Friday, April 17, 2015

in times of anguish

There are so many things I should be doing right now: writing a hymn (it's for a final. long story), writing a paper, studying for a test, sleeping. 

But I'm not doing those things, because my gut has told me that I need to write something. And I'm not sure what that is.

I lied. It's not my gut telling me that—it's the Holy Ghost, the Spirit of the Lord. I strongly believe in the power of the Spirit to guide and prompt me in my daily life. I believe that's why I'm writing this right now instead of sleeping or finishing final papers or studying for a test. 

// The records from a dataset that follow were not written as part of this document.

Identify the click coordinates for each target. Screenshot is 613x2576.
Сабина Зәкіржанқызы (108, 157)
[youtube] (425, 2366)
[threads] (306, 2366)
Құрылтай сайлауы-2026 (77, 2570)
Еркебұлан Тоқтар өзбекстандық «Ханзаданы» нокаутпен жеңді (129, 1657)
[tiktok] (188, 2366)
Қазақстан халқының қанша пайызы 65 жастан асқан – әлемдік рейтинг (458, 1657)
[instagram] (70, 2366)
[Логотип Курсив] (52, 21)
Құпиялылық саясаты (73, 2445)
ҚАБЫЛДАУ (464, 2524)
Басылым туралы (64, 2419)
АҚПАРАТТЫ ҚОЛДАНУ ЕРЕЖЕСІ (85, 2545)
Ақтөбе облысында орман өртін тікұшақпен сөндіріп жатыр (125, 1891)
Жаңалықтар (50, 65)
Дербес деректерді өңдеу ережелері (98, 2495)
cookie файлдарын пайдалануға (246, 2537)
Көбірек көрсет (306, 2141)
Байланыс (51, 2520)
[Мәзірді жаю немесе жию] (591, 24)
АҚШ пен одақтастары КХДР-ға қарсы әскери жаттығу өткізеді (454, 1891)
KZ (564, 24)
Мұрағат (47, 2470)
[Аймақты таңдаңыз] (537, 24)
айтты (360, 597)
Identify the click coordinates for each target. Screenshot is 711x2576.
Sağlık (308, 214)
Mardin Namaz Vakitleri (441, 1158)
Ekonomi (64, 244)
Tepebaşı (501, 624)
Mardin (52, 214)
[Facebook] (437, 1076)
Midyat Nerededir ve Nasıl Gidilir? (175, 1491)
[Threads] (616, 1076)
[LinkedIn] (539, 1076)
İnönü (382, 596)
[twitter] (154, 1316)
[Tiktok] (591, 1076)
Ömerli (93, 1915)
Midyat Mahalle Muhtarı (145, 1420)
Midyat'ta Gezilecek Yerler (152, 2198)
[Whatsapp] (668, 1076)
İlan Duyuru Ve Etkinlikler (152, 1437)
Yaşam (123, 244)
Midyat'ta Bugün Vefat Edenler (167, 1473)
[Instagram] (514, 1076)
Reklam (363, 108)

I also believe that the Spirit can confirm truth and comfort us in times of anguish. Our Church gives its members the unique opportunity to speak in church from time to time, and last Sunday I was asked to speak. I shared an experience I once had during a time in my life when I felt alone and confused. One particular night, all the feelings of loneliness and abandonment I'd been trying to suppress came flooding back all at once, and I was beside myself with grief and pain and confusion. I remember sinking to my knees and begging the Lord to help me understand and to show me where I'd hidden my faith, because I certainly couldn't find it. Over and over I asked if He was even listening to me. I felt so small, so insignificant, and so certain that the Creator of the universe couldn't possibly care about little old me in my time of need when there were so many other people in the world who needed (and probably deserved) His attention more than I did. But when my words died out and my tears dried, I wrote the following entry in my journal: 

“Tonight I prayed one of my most desperately heartfelt prayers ever. I felt so alone and overwhelmed, and I felt myself going to that negative, scary place where everything always goes wrong, and I always end up hurt and alone. I asked for peace, guidance, and the ability to trust in God’s will and accept whatever he sends my way. I asked to know if He was there. And as I prayed—even as I cried and begged and questioned—I felt a wave of calm. It’s hard to describe. But it was as though the desperation and the out-of-control feelings that turned me into a blubbering, hysterical mess were just wiped away…That’s a prayer answered. And I know more answers will come in time.” 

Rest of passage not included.